Tuesday, March 16, 2010

Photography tips: f stops, shutter speeds, raw format, iso...why bother?



I teach basic photography. I try to get people to see why they should learn
about aperture, shutter speed, ISO and file sizes.
I think after the course, many students just go back
to shooting on auto or program because it seems easier.

But if you just let the camera control aperture, shutter speed and iso,
you may be missing out on better photos. And if you can shoot in RAW
and don't, you may be losing out in picture quality.

If you want to blow the shot up as I did here, it would be good to start
with a RAW file, that is a bigger file than jpeg and one that does not lose
pixels when you manipulate it.

If you are using a telephoto as I did here, you should make sure the
shutter speed is faster than the lens length or you'll have a blurry shot.

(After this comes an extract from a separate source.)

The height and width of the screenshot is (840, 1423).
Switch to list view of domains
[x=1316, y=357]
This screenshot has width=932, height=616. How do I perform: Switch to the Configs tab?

And if you want to put that background forest out of focus, you need
to choose a fairly wide aperture, like f 5.6 to give you a shallow depth of
field.

That's not all that difficult.

And it's not hard to increase the contrast, improve the colour and
use the crop tool in your image editing.

Would you do your job on auto or program?

Photo tip: shooting snow

Photo tip: shooting snow
a little overexposure is needed for snow or other white subjects.